Society and Culture, Education

Does going to college = completing college?

Image Credit: shutterstock

Image Credit: shutterstock

Yesterday on Brookings’ “Mobility Memos” blog, I wrote about the relationship between postsecondary education and social mobility. The quick version: completing college has a large positive impact on your chances of making it out of the bottom income quintile, but that return is conditional on completing. And very few low-income people actually make it that far (somewhere between 9-15%). As such, our postsecondary system is an inefficient engine of social mobility. Today, I shared some solutions jumpstart the engine.

Yesterday, Pew released more research that highlights the importance of college completion. Titled “The Rising Cost of Not Going To College,” the report showed how millennials with a BA degree or above outperform their peers in every measure of labor market success, and that their advantage is larger than that for prior cohorts.

But look carefully at the graph and compare it to the title. Is it really showing the rising cost of not going to college? Not exactly. What the figure shows is the rising cost of not completing a bachelor’s degree or above. But the cost of “not going” has to reflect the outcomes of the folks on the brown line (those who started college and didn’t finish, and those who finished an associate’s degree). For the people in this category, the cost of “not going” (the gap between the brown and yellow lines) actually shrank over time, to the point that millennials with “some college, no degree” or an associate’s degree are now only out-earning their high school-educated peers by about $2,000.
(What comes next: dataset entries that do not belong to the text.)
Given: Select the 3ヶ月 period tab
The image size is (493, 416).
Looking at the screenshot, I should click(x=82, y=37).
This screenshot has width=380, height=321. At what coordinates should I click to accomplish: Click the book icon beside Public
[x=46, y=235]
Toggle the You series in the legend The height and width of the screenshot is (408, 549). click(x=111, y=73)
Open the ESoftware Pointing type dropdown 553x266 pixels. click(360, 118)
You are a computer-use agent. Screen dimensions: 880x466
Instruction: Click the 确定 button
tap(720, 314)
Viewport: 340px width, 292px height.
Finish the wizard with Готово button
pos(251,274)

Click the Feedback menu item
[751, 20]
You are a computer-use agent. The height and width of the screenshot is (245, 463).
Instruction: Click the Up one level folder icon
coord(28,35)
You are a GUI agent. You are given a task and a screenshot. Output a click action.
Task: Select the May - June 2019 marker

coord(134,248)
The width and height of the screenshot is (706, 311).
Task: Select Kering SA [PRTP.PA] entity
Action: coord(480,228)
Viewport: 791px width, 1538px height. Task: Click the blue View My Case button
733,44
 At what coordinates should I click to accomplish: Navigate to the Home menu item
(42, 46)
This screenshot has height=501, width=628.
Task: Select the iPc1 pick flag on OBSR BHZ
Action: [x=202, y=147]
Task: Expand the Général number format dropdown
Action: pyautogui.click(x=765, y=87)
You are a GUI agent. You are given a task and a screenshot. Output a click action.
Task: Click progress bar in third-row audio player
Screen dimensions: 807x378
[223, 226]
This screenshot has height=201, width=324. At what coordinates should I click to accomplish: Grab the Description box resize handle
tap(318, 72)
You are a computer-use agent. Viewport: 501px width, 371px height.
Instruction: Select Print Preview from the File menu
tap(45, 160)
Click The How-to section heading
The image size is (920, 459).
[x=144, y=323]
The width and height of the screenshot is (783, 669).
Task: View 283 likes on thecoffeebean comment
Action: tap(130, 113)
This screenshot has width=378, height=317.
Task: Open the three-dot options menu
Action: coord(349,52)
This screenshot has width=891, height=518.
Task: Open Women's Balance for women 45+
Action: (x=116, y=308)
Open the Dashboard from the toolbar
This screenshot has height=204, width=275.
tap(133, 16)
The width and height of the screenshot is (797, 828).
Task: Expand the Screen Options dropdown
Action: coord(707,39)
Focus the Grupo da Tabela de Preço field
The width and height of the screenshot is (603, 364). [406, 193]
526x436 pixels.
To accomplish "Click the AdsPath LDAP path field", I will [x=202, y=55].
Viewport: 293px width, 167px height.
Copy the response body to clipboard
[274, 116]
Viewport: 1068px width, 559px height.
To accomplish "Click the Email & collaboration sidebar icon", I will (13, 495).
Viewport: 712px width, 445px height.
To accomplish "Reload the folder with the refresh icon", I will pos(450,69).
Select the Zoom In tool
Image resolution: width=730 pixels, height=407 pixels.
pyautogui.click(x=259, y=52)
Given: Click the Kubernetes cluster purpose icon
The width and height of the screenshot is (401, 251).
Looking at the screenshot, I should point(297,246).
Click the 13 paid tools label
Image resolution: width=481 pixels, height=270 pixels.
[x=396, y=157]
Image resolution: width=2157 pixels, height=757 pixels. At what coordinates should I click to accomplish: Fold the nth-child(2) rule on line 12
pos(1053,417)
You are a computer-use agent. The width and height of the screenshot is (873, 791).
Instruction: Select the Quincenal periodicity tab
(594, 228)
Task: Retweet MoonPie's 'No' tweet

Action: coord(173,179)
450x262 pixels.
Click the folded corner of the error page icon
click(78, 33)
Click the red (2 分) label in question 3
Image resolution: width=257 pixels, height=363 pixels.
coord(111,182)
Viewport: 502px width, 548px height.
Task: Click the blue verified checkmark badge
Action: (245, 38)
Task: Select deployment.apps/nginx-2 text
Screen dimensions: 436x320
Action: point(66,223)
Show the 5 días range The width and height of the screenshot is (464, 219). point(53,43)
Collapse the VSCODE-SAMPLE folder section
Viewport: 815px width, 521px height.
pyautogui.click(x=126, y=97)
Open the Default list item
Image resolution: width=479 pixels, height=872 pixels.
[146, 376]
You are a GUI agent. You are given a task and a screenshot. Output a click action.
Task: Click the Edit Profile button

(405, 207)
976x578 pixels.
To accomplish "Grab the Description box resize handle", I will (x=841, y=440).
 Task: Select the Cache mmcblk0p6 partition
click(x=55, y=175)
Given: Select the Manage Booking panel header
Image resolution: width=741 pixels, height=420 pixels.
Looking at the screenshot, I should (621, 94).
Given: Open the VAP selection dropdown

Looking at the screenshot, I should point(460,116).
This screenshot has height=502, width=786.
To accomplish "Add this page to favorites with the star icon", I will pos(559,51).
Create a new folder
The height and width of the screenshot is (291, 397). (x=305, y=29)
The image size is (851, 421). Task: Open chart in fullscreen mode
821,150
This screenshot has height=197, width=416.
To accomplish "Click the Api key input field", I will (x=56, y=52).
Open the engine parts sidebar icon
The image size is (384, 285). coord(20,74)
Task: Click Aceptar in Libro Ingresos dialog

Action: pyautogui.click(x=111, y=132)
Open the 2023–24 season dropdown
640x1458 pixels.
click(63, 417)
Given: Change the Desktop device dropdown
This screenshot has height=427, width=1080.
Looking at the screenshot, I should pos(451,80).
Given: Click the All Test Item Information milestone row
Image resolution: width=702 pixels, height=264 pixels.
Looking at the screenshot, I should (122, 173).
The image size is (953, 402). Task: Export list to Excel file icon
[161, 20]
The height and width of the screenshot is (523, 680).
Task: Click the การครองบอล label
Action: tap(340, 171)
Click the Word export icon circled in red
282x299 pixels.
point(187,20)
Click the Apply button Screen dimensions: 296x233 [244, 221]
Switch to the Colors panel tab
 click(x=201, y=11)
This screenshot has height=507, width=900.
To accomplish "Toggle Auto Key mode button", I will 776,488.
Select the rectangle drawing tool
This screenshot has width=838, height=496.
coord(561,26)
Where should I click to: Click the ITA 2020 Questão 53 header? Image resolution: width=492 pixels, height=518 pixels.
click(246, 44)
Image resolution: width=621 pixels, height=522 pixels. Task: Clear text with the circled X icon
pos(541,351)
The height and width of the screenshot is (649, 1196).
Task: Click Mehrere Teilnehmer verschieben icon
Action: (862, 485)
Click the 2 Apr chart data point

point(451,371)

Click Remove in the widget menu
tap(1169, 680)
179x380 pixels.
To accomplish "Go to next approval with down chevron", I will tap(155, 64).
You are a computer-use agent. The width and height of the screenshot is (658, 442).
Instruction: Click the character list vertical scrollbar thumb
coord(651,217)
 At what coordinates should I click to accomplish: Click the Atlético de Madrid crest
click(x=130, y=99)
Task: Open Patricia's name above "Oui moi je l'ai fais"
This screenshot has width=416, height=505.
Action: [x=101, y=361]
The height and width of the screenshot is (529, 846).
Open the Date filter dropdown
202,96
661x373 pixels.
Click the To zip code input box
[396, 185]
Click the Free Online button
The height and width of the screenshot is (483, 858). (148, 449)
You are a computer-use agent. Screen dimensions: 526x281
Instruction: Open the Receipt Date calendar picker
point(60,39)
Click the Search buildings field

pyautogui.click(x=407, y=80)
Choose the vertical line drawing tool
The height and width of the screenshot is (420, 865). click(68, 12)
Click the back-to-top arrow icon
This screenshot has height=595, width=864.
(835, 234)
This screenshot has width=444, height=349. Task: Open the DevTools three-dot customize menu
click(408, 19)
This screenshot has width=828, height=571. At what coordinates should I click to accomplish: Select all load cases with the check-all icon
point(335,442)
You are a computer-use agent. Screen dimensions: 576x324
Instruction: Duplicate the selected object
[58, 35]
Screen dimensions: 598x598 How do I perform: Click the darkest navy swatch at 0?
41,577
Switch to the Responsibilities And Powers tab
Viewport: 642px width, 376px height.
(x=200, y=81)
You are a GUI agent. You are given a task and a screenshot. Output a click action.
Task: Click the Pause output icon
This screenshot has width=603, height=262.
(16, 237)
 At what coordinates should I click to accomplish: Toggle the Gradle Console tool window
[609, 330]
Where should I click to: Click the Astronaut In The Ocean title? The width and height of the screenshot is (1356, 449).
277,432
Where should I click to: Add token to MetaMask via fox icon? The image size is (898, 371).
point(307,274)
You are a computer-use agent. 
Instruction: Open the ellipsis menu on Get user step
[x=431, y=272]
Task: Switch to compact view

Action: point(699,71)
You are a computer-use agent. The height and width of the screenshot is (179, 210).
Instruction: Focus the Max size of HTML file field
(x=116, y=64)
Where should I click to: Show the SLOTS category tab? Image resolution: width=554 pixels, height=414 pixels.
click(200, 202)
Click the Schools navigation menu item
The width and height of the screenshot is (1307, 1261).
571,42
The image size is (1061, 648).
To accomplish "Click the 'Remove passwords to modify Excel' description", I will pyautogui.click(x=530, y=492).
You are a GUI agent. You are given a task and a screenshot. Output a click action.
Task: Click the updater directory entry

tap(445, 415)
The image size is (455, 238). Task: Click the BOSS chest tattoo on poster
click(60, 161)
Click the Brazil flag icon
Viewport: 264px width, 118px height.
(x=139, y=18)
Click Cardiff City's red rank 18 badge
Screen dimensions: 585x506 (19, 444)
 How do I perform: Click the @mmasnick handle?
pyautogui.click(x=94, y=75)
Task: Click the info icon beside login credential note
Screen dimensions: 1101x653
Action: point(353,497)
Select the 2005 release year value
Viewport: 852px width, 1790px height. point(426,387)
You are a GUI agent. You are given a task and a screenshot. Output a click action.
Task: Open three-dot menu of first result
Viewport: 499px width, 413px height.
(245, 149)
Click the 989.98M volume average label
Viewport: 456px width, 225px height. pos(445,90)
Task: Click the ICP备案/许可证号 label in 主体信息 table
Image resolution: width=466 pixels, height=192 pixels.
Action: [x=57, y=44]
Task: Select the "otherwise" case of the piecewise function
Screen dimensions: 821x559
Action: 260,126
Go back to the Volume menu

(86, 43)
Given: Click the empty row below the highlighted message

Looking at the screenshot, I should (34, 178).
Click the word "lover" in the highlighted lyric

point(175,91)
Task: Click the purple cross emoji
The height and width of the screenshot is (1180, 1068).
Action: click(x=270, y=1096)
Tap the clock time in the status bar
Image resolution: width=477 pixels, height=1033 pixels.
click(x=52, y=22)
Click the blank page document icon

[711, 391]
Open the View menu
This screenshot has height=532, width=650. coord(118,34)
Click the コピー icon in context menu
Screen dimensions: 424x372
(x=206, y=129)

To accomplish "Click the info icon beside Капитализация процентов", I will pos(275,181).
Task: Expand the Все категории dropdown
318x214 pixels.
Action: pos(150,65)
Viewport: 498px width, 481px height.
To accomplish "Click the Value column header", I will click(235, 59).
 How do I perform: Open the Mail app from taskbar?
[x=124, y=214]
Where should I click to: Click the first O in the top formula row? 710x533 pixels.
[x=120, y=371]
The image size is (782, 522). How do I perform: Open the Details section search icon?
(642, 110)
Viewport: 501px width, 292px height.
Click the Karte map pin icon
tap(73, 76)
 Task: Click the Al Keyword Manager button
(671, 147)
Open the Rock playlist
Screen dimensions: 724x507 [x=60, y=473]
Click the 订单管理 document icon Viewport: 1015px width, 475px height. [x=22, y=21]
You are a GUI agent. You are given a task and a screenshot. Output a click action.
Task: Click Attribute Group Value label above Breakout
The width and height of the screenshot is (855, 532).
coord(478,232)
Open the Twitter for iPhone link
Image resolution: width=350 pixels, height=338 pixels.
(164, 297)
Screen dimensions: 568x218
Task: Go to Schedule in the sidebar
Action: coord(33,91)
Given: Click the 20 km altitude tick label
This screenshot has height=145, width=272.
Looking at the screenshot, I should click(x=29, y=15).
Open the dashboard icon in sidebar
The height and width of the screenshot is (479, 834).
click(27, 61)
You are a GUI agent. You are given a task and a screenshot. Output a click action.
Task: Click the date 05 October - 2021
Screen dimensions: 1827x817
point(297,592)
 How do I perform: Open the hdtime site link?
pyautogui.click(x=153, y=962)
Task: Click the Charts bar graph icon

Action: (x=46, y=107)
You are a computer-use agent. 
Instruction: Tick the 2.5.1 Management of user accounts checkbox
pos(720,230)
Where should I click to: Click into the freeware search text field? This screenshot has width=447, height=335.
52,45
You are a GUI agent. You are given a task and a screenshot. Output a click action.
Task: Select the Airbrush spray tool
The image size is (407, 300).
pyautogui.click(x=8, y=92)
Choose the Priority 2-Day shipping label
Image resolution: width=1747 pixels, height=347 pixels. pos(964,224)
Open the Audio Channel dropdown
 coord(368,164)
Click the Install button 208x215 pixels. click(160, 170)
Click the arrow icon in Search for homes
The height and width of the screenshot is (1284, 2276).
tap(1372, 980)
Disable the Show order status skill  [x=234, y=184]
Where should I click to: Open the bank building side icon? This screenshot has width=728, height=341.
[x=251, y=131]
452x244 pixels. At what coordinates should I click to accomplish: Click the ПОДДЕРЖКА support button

The point? We can’t measure “the cost of not going to college” by looking only at the outcomes for those who finish a BA or above. Somewhere between 40 and 50% of those who start a college credential don’t finish one in six years, meaning that any return has to be weighted by this probability. As Pew points out, the premium for these non-completers has actually decreased over time.

To be sure, you’ve got to enroll to even have a chance of reaping the big payoff; but for the many students who don’t finish, simply going to college will entail high costs and shrinking benefits.